CONSIGNE
Réécris le passage de l'article sur la demande d'asile qui va de « Lundi 7  septembre, le » jusqu'à « treize fois plus. » inclus, en mettant « réfugiés » à la place de « migrants ».

TEXTE À LIRE
···
La France déchue de son statut de terre d’accueil

Chaque homme a deux patries. La sienne et la France. " Flatteuse, la citation de Thomas Jefferson mériterait pourtant de se terminer autrement. L'actuelle crise migratoire montre que l'Allemagne a supplanté la France, devenant la destination de prédilection des demandeurs d'asile venus en Europe.

Lundi 7  septembre, le chef de l'Etat rappelait que 60 000 migrants demanderont en  2015 la protection de la France. Quelques jours plus tôt, l'Allemagne avait annoncé qu'elle étudierait 800 000 dossiers cette année. Soit treize fois plus.

Ce décrochage massif est un phénomène récent puisque " avant 2012, la demande d'asile en France était légèrement supérieure à celle enregistrée par l'Allemagne ", rappelle Gérard Sadik, spécialiste du dossier pour la Cimade. Cette année-là, en effet, l'Allemagne détrône la France et devient le pays le plus demandé en Europe. C'est aussi à cette époque que les Syriens arrivent plus massivement en Europe. " Outre-Rhin, le nombre de demandes commence à flamber à l'été et le seuil des 10 000 nouveaux dossiers déposés chaque mois est pour la première fois franchi. La France, elle, continue sur la même traîne, passant juste le cap des 5 000 demandes ", observe M. Sadik. Un ordre de grandeur qui reste vrai aujourd'hui, alors que les demandes ont continué à s'emballer en Allemagne pour dépasser les 30 000 par mois.

Samedi 12  septembre, quelque 9 000 réfugiés sont arrivés à Munich. Un record que Pierre Henry, le directeur de France Terre d'Asile, explique par la décision, rendue cet été, de la chancelière Angela Merkel de mettre entre parenthèses l'application des accords de Dublin 2 obligeant à renvoyer les demandeurs dans le premier pays d'Europe qu'ils ont foulé, c'est-à-dire majoritairement la Grèce et l'Italie. En jugeant injuste la charge imposée à ces deux pays, elle a rendu son pays plus attractif.
···
DONNÉES
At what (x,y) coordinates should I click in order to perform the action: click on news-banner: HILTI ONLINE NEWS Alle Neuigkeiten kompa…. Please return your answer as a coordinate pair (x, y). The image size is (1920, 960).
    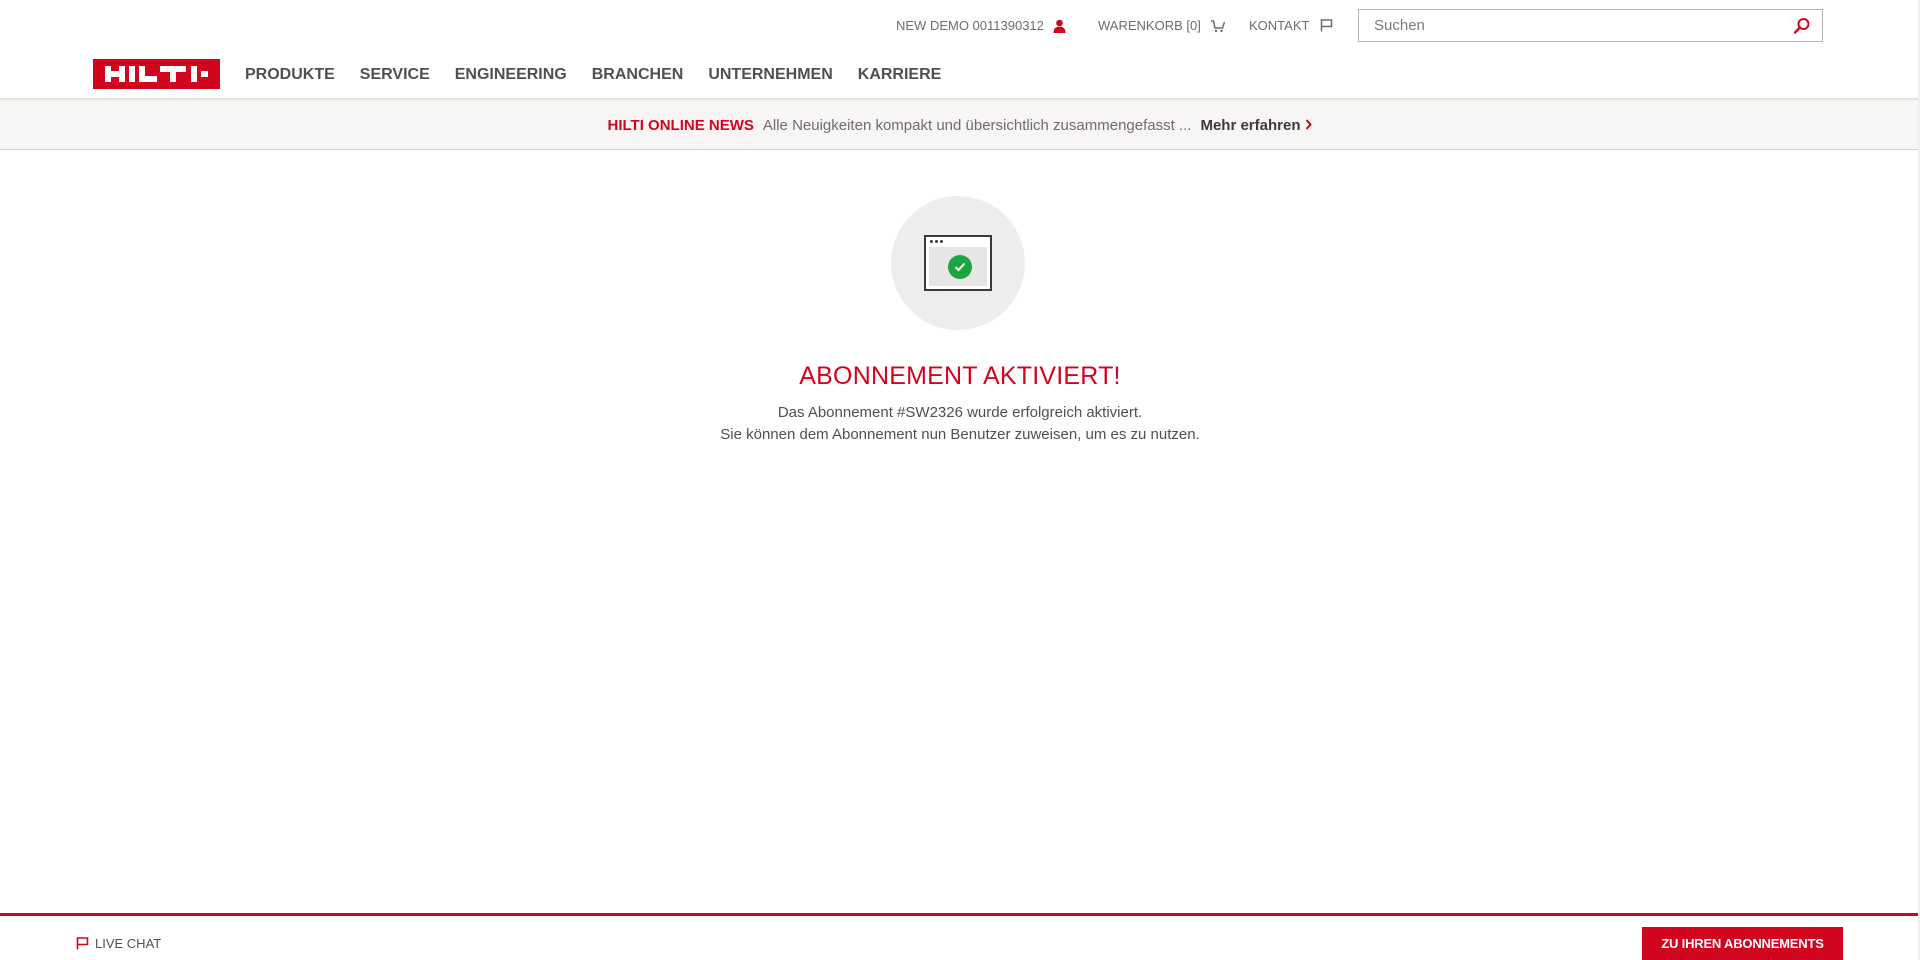
    Looking at the image, I should click on (960, 126).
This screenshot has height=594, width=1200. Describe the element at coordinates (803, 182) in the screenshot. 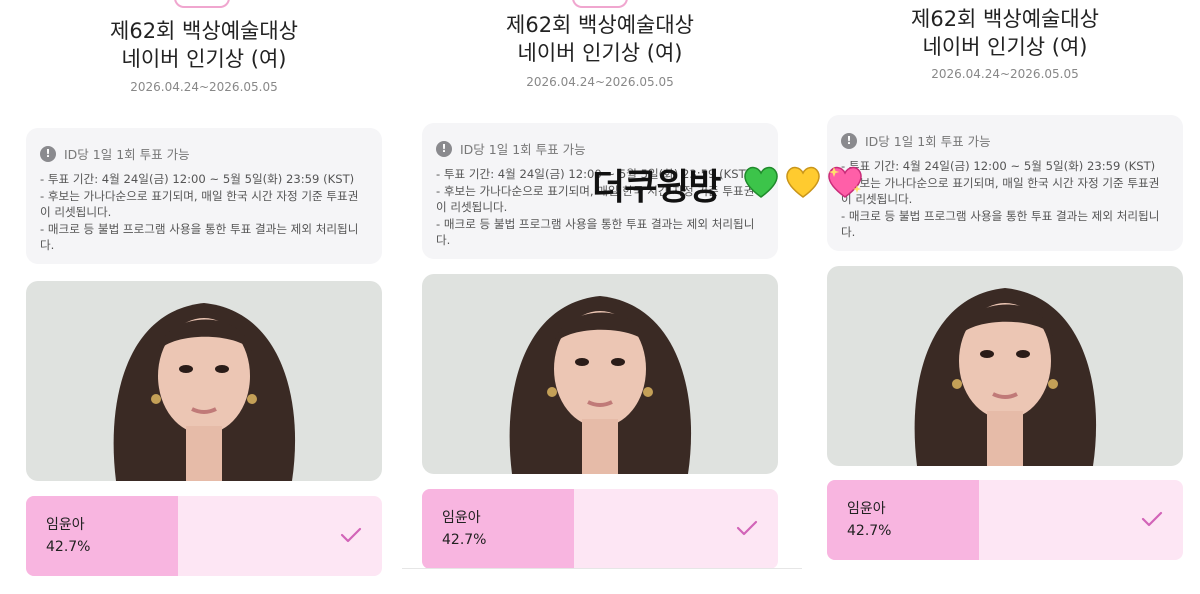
···
TA RÉPONSE
Lundi 7  septembre, le chef de l'Etat rappelait que 60 000 réfugiés demanderont en  2015 la protection de la France. Quelques jours plus tôt, l'Allemagne avait annoncé qu'elle étudierait 800 000 dossiers cette année. Soit treize fois plus.